Some of the many ways of being, and dying, a Palestinian


October 18, 2011
Sarah Benton

Book review: ‘In Your Eyes a Sandstorm’

By Mya Guarnieri, +972
14.10.11

The Palestinian Authority’s United Nations bid for statehood is, in a word, divisive. It has set America and Israel adrift from the international community—confirming, yet again, the United States’ deep bias towards Israel. The request is also controversial within Palestinian circles. Even if the bid is successful, will it create meaningful change on the ground? Can it end the occupation? What about equal rights for Palestinian citizens of Israel? What about the Palestinian refugees and their right to return, enshrined in UN resolution 194? And, in light of the fact that few Palestinians feel represented by the PA, is the move legitimate?

Interviews in Ramallah reveal no clear consensus. Still, Abbas’ recent speech to the UN was enthusiastically received in Palestinian cities across the West Bank. For some, it represented, perhaps, a small victory—a moment that the voiceless were given a voice. But this begs the question: which voices are we still not hearing? What are their stories? Who are these people, the Palestinians?

Arthur Neslen’s groundbreaking new book, In Your Eyes a Sandstorm: Ways of Being Palestinian, holds some answers.

A collection of 51 in-depth interviews of Palestinians from all walks of life, In Your Eyes a Sandstorm introduces readers to everyone from a Hamas official, to a Palestinian citizen of Israel who served in the Israeli government, to sisters who were born and raised in Beirut’s Shatila camp, to a drug dealer in East Jerusalem, to a West Bank zoo curator. Candid, colorful, and sometimes surprising, the portraits remind us that Palestinians aren’t the monolithic group that the Western media depicts them as.

Neslen points his attention to Palestinians in the West Bank, Gaza, Israel, Lebanon, and Jordan. While these areas are crawling with journalists, Neslen brings us the stories that go overlooked—like that of Neriman al-Jabari, a 26-year-old widow of an Islamic Jihad leader who was assassinated by Israel in 2004—forcing the reader to interrogate pre-conceived notions about Palestinians.

Neslen’s focus on interviewees in Israel and the Occupied Palestinian Territories serves another purpose. As Neslen points out, location affects both experience and one’s sense of self. The Palestinians nearest to Israel seem to best know “the terror that conflict brings.” Those inside Israel—an oft-ignored group—wrestle with “identity contradictions that especially afflict Palestinians living close to Israeli Jews.” They also offer a glimpse at the segregation that plagues Israeli society.

As Tamer Nafar, a 29-year-old Palestinian citizen of Israel and founder of the rap group DAM, tells Neslen about his hometown of Lod, just south of Tel Aviv:

“If you buy a map of Lyd, you won’t find the Arabic neighborhoods on it… There are cops here all the time.
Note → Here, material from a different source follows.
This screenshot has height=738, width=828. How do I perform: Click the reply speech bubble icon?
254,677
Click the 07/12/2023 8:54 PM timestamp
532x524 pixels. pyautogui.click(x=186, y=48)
You have no street lights, unemployment, drugs, and a five-meter-high separation wall between Arab and Jewish areas. You know when someone does something very ugly, and he doesn’t want to look in the mirror? That’s the wall.”

In Your Eyes a Sandstorm also serves as a primer of Palestinian politics, history, and culture, grouping the interviewees by their generation and, thus, the events they have lived through. It’s sophisticated enough to hold the attention of those who are already involved in the issues but accessible to those who have just begun to explore the Israeli-Palestinian conflict. This is a difficult balance to strike and Neslen does so gracefully.

There was, for me, a slight stumble. In the introduction, Neslen describes himself as the son of “left-wing and anti-Zionist Jewish parents.” He also mentions that “trust was often difficult to establish” with his Palestinian interviewees. It’s a catch-22: Neslen can’t not mention these details; but, naturally, some readers might wonder if Neslen’s Jewish background was ever an issue. Was there tension with his interviewees? Why was trust difficult to establish?

One interaction was particularly intriguing. Reflecting upon his interview with an 82-year-old fisherman in Gaza, Neslen remarks, “Strangely and unexpectedly, I felt at home.” This moment seemed worth exploring.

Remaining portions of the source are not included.